Only one stretch of the data below is wanted: the lines from the one with "Task: Select HTTP Verbs category" through the one with "Toggle visibility of right Polygon 1 layer", repeated exactly.

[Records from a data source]
***

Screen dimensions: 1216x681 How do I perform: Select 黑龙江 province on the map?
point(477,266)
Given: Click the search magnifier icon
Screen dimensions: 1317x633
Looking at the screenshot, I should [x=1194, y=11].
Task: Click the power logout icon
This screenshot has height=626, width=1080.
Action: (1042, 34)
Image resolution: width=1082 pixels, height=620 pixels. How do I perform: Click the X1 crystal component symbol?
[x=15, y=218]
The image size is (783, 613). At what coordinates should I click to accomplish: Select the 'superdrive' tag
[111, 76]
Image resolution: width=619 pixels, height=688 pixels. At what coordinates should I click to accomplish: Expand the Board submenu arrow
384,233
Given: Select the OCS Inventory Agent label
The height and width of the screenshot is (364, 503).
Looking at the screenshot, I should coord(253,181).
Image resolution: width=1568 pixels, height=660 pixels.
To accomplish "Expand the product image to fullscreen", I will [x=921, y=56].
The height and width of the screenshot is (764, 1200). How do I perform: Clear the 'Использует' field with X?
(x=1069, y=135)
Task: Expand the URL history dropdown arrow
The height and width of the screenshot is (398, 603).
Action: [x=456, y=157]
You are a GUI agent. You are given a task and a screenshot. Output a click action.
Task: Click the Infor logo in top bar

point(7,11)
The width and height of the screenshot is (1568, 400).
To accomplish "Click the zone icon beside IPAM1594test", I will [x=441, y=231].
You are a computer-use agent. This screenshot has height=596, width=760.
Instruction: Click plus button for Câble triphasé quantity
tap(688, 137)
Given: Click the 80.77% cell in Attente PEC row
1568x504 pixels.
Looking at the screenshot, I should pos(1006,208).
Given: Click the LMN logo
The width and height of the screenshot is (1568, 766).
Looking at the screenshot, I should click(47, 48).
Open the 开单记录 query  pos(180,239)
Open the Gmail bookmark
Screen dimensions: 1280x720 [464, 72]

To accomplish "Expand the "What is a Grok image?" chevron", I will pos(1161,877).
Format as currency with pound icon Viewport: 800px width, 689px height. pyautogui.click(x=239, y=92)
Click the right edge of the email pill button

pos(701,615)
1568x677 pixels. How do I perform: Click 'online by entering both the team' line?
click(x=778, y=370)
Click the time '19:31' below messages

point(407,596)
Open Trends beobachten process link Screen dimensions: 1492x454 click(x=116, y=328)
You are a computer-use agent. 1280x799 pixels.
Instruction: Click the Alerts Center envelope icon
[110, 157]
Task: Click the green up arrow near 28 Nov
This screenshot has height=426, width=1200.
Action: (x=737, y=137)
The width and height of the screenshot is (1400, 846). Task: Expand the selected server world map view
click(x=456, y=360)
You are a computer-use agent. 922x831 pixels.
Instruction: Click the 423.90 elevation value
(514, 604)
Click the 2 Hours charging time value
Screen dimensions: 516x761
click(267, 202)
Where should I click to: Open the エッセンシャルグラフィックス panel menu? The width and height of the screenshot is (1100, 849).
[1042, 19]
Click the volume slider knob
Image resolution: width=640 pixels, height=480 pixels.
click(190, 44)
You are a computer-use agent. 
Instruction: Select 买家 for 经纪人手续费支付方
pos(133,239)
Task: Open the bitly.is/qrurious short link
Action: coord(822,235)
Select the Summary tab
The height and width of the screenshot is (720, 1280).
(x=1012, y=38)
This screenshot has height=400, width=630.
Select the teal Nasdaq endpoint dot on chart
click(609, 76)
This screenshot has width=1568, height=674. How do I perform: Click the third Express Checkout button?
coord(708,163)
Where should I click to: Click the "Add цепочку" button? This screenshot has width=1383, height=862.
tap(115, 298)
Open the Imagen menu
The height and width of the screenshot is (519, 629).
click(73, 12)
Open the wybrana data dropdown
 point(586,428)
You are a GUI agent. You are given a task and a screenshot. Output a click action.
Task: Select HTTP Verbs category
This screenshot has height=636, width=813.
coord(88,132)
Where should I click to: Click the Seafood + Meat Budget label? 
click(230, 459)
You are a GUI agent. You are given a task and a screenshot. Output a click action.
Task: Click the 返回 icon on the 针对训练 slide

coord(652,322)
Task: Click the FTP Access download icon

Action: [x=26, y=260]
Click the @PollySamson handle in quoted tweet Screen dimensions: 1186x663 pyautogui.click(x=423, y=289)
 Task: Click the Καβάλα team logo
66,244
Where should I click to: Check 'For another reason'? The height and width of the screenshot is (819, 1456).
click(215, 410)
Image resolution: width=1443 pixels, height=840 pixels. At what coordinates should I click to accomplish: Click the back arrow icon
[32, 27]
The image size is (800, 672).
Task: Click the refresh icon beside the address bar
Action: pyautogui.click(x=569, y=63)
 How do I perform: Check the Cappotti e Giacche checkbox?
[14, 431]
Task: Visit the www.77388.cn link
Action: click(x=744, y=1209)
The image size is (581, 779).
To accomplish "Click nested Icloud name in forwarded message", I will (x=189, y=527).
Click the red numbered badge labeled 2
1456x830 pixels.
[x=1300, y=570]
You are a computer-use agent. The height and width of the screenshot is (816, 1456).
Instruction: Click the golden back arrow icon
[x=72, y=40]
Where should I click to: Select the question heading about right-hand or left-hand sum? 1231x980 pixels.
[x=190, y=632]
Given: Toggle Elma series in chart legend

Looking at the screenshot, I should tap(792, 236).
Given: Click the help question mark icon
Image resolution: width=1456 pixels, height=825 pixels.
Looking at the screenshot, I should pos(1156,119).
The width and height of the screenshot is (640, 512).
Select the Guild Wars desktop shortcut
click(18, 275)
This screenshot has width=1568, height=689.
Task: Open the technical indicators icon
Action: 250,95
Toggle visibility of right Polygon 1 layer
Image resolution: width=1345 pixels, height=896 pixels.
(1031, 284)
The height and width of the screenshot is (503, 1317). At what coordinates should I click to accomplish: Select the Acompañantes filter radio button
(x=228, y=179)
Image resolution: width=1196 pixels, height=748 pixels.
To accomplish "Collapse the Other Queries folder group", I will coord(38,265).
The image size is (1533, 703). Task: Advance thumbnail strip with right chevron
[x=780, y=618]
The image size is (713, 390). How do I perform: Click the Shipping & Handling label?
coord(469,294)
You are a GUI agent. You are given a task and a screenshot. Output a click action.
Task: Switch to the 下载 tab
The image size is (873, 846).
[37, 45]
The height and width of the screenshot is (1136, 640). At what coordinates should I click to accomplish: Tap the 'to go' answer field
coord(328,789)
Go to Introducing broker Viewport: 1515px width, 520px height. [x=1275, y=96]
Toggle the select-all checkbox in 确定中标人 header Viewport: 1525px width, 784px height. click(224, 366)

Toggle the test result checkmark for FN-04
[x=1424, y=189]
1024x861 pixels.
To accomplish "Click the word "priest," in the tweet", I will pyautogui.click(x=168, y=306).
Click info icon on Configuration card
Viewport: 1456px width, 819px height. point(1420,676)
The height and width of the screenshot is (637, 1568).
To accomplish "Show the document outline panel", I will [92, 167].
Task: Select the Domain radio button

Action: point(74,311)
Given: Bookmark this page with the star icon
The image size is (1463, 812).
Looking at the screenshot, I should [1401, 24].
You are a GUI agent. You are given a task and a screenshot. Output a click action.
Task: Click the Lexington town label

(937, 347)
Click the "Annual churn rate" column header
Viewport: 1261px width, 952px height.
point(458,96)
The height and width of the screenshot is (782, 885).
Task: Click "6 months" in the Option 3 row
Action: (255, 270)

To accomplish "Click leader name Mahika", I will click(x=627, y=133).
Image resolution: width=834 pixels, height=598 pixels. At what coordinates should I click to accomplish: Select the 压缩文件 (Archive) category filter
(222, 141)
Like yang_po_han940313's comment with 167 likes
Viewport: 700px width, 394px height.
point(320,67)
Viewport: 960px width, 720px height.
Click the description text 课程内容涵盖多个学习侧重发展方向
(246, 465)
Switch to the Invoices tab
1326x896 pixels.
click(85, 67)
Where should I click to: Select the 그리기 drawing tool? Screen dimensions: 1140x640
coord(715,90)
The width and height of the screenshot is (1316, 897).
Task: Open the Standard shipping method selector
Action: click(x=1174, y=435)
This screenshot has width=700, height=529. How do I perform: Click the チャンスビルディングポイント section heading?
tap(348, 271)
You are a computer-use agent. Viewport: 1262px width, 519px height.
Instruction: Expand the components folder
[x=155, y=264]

***

**Answer box**:
Task: Select HTTP Verbs category
This screenshot has height=636, width=813.
coord(88,132)
Where should I click to: Click the Seafood + Meat Budget label? 
click(230, 459)
You are a GUI agent. You are given a task and a screenshot. Output a click action.
Task: Click the 返回 icon on the 针对训练 slide

coord(652,322)
Task: Click the FTP Access download icon

Action: [x=26, y=260]
Click the @PollySamson handle in quoted tweet Screen dimensions: 1186x663 pyautogui.click(x=423, y=289)
 Task: Click the Καβάλα team logo
66,244
Where should I click to: Check 'For another reason'? The height and width of the screenshot is (819, 1456).
click(215, 410)
Image resolution: width=1443 pixels, height=840 pixels. At what coordinates should I click to accomplish: Click the back arrow icon
[32, 27]
The image size is (800, 672).
Task: Click the refresh icon beside the address bar
Action: pyautogui.click(x=569, y=63)
 How do I perform: Check the Cappotti e Giacche checkbox?
[14, 431]
Task: Visit the www.77388.cn link
Action: click(x=744, y=1209)
The image size is (581, 779).
To accomplish "Click nested Icloud name in forwarded message", I will (x=189, y=527).
Click the red numbered badge labeled 2
1456x830 pixels.
[x=1300, y=570]
You are a computer-use agent. The height and width of the screenshot is (816, 1456).
Instruction: Click the golden back arrow icon
[x=72, y=40]
Where should I click to: Select the question heading about right-hand or left-hand sum? 1231x980 pixels.
[x=190, y=632]
Given: Toggle Elma series in chart legend

Looking at the screenshot, I should tap(792, 236).
Given: Click the help question mark icon
Image resolution: width=1456 pixels, height=825 pixels.
Looking at the screenshot, I should pos(1156,119).
The width and height of the screenshot is (640, 512).
Select the Guild Wars desktop shortcut
click(18, 275)
This screenshot has width=1568, height=689.
Task: Open the technical indicators icon
Action: 250,95
Toggle visibility of right Polygon 1 layer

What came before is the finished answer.